An orally bioavailable and dual-targeting GSPT1 and CK1α molecular glue degrader targets double-hit lymphoma cells Free

Therapeutic options for aggressive and high-risk lymphomas, such as double-hit lymphoma (DHL), remain limited. As a novel therapeutic modality, molecular glue degraders represent a promising strategy by harnessing E3 ubiquitin ligases to selectively target oncogenic driver proteins for degradation. Here, we report INNO-235, a novel cereblon (CRBN)-binding molecular glue that concurrently degrades CK1α and GSPT1, effectively inducing apoptosis in DHL cells.

Our previous studies demonstrated that selective CK1α molecular glue degraders possess therapeutic potential in certain types of B-cell lymphomas. Building upon this finding and aiming to explore the potential advantages of a multi-target degradation strategy, we rationally designed a unique CRBN-binding molecular glue library. Through library screening efforts, we identified INNO-235 with dual-targeting degrader of GSPT1 and CK1α. INNO-235 demonstrated potentanti-proliferative activity against diffuse large B-cell lymphoma (DLBCL) cell lines, with minimal cytotoxicity in peripheral blood mononuclear cells (PBMCs) from healthy donors. Notably, INNO-235 exhibited single-digit nanomolar antiproliferative activity in all tested DHL cell lines showing a tenfold increase in potency compared to MRT-2359, a GSPT1-selective degrader. Importantly INNO-235 retained robust efficacy in p53-mutant DHL DLBCL cell lines, which are resistant to INNO-220, a selective CK1α degrader. Mechanistic studies confirmed that INNO-235 degrades both GSPT1 and CK1α in a CRBN-dependent manner and maintains strong degradation activity across genetically diverse DHL DLBCL cell lines. Furthermore, we observed that INNO-235 treatment induced apoptosis in DHL DLBCL cell lines irrespective of p53 mutation status and concurrently caused G0/G1 phase arrest in p53 wild-type DHL cell lines.

In vivo evaluation using a Will-2 xenograft model revealed that oral administration of INNO-235 exhibited significant tumor growth inhibition compared to vehicle controls and overperformed either CK1α or GSPT1 single-targeting degrader.
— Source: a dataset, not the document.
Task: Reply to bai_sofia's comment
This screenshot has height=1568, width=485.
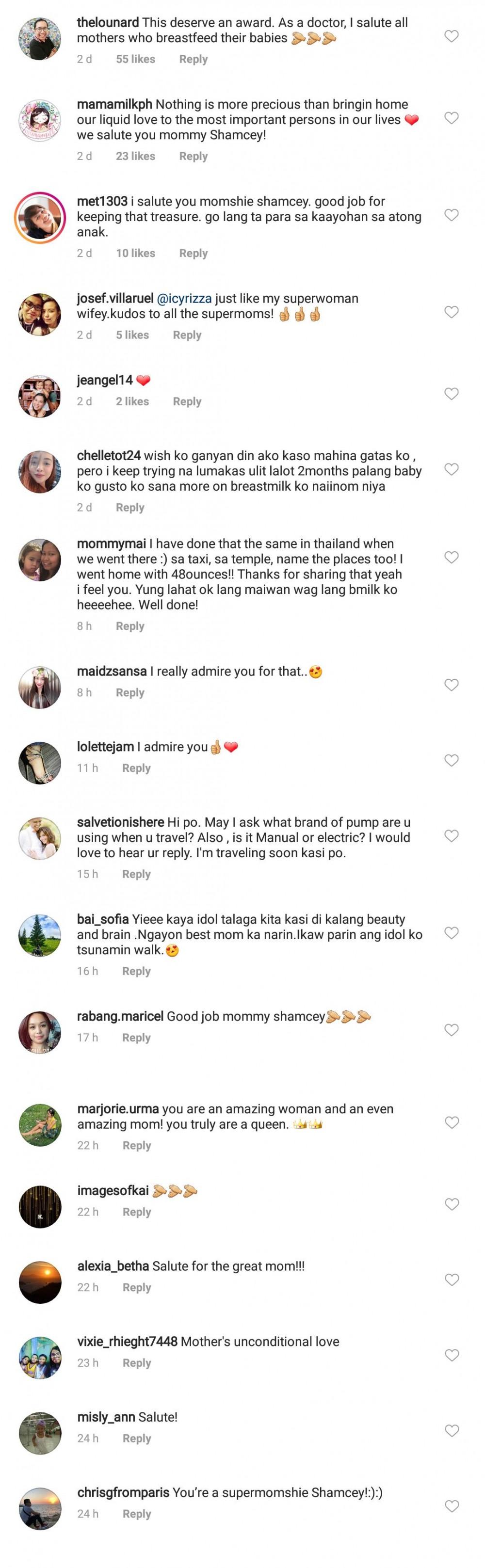Action: [136, 971]
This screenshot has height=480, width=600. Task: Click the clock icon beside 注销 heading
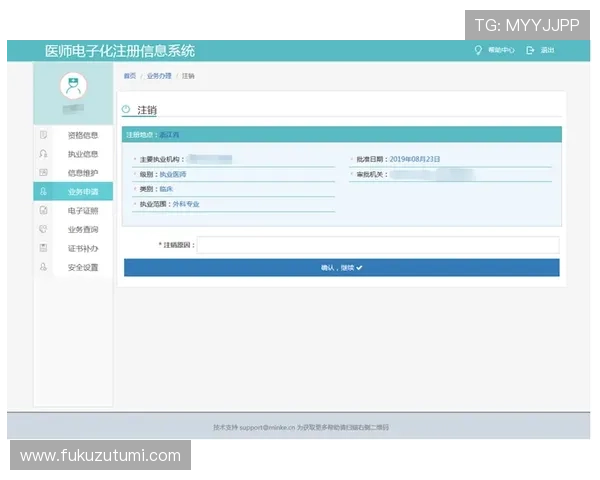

Remarkably, in the high-dose INNO-235 group (10mg/kg), half of the treated mice achieved complete tumor regression with no recurrence occurred during the study period. Ex vivo analysis of tumor tissues confirmed CK1α and GSPT1 degradation by INNO-235.
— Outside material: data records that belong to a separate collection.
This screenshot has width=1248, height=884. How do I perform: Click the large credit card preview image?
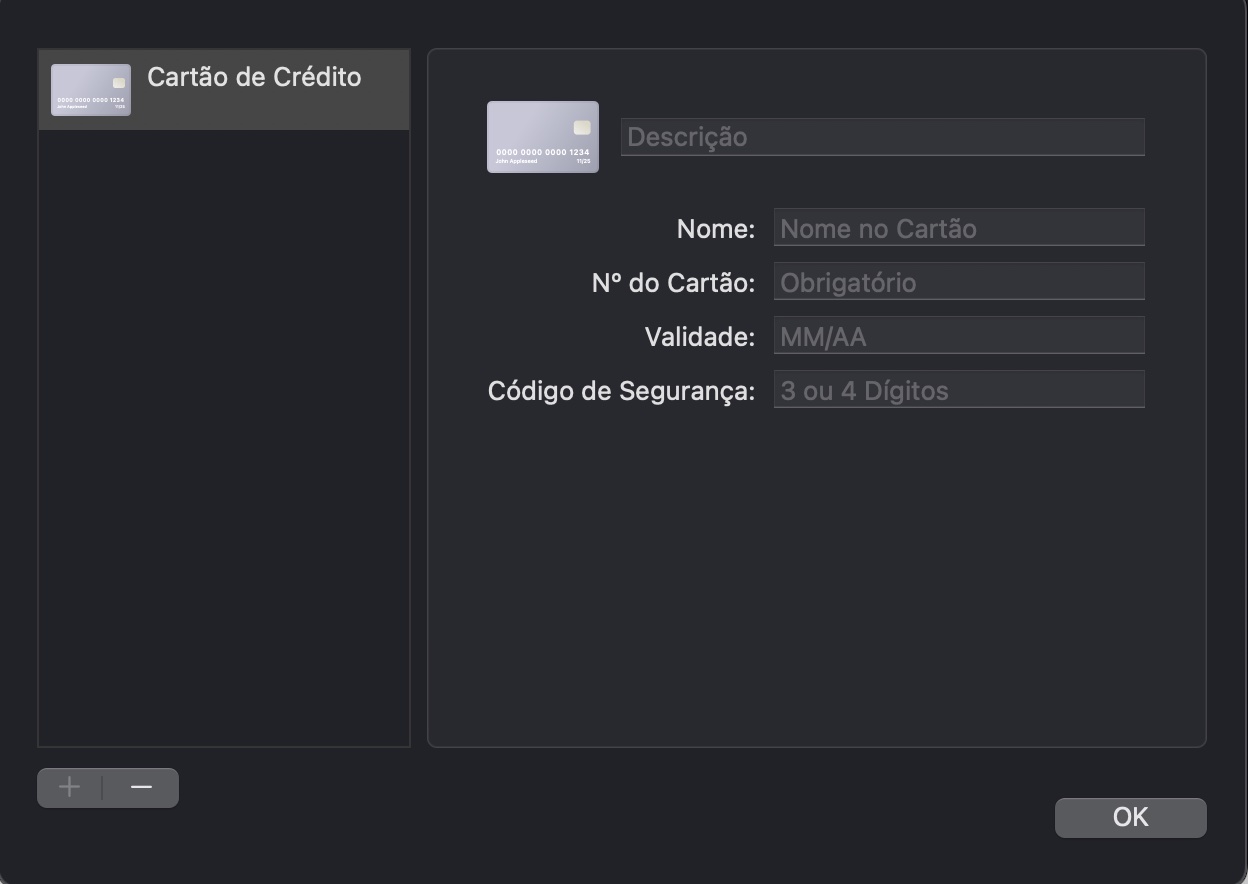[x=542, y=136]
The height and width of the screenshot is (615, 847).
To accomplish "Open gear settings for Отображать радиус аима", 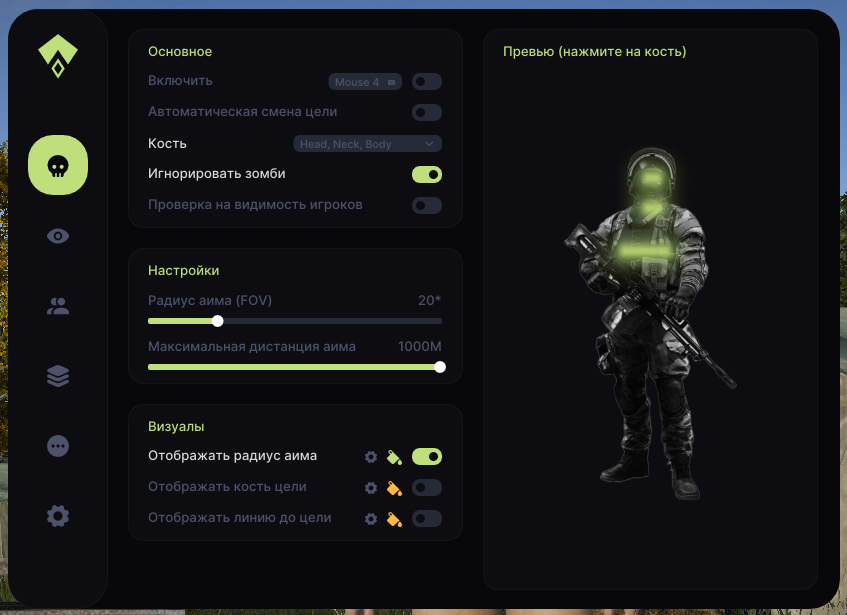I will 371,457.
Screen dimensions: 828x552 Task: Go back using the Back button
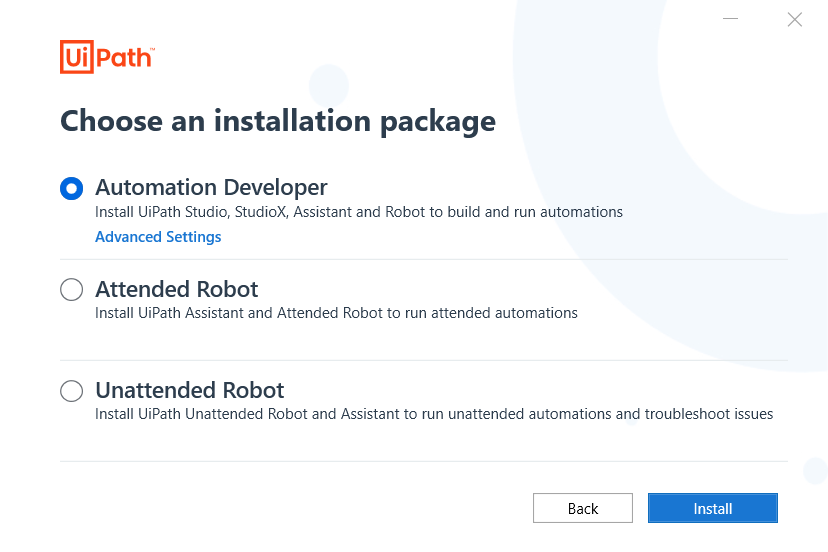point(583,508)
To elucidate the mechanism of action of INNO-235, we employed RNA sequencing in Will-2 and found INNO-235 activates both p53 signaling and integrated stress response pathways. INNO-235 exerts its anti-proliferative effects on DHL cells through a dual mechanism. In wild type DHL DLBCL cell lines, INNO-235 triggers CK1α degradation-dependent stabilization and activation of p53 with concomitant p21 upregulation and driving apoptosis; concurrently, GSPT1 degradation induces phosphorylation of eIF2α and upregulates ATF4/CHOP, triggering the terminal integrated stress response. Additionally, we observed concomitant over 60% downregulation of oncogenic c-Myc protein, a key driver of DHL pathogenesis. Notably, CK1α selective degraders failed to inhibit p53-mutant DHL proliferation, whereas INNO-235 maintained nanomolar potency, highlighting the importance of dual-targeting for broad therapeutic efficacy.
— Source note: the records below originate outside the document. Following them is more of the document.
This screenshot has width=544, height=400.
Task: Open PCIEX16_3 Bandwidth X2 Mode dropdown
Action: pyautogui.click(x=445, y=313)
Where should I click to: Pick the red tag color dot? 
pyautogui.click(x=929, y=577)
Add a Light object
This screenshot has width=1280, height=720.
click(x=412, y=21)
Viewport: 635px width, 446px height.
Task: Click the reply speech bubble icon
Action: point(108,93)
Collectively, INNO-235 represents a first-in-class, orally bioavailable CRBN-based molecular glue capable of concurrently degrading both GSPT1 and CK1α at nanomolar concentrations. By inducing classical apoptosis in p53 wild-type cells and p53-independent tumor cell apoptosis via the ISR pathway in p53-mutant cells, INNO-235 overcomes the limitations of single-target therapies. This dual targeting GSPT1 and CK1α for degradation presents an attractive therapeutic strategy with a single-agent for DHL across diverse genetic backgrounds. This work provides compelling rationale for clinical translation in genetically diverse high-grade lymphomas.